29.10.2017, 14:06 Uhr

Der Pongauer "Deifi Sparifankerl" auf der Bühne

Martina Fankkauser, Eva Hettegger, "die gemeime neunte Rolle", Greti Teufelberger und "Deifi Sparifankerl" Markus Zirnitzer.

Da diesjährige Stück der Theatergruppe St. Johann strapaziert die Lachmuskeln. Zudem ist die Rolle der Großmutter ein gut gehütetes Geheimnis.

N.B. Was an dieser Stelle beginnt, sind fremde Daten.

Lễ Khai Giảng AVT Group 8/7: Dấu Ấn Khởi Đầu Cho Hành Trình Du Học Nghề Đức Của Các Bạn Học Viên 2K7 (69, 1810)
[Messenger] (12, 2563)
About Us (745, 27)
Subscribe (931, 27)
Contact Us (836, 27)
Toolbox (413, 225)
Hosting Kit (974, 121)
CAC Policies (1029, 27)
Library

ST. JOHANN (ae). Nach drei Monaten Proben geht es jetzt bei der Theatergruppe St. Johann in die Feinabstimmung, bevor die Pongauversion des Stückes "Deifi Sparifankerl" perfekt für die Aufführung ist. Bei einer Generalprobe wurden tiefe Einblicke in das Bühnengeschehen gewährt.


Die Umsetzung des Stückes

Spielleiterinnen sind heuer zum ersten Mal Greti Teufelberger und Annemarie Zirnitzer. Sie haben sich durch elf Drehbücher gelesen und wählten daraus den "Deifi Sparifankerl" aus. Warum die Entscheidung gerade auf dieses Stück fiel, erklärt Greti Teufelberger so: "Die Rollen in diesem Stück passen zu unseren Spielern und auch unsere vorhandene Bühne ist dafür geeignet, die allerdings dafür optisch altern musste." Hier konnte auf viele affine Hände der Trachtengruppe gezählt werden. "Eine Herausforderung war die Magie des Teufels auf die Bühne zu bringen",  hieß es von den Theaterspielern. Sie haben knifflige Tricks ausgetüftelt, damit der Teufel mit einem Fingerschnippen Türen schließen und Sessel verrücken kann

Die Pongauversion

Der Teufel bekommt vom "Pongauer Hell Department" einen Auftrag. Zielperson und "person of interest" ist Bertl (der aussieht, wie "ein Bertl im Pongau eben aussieht"). Er freut sich auf das gute Pongauer Essen und einen einfachen Auftrag. So leicht ist es im Pongau allerdings nicht.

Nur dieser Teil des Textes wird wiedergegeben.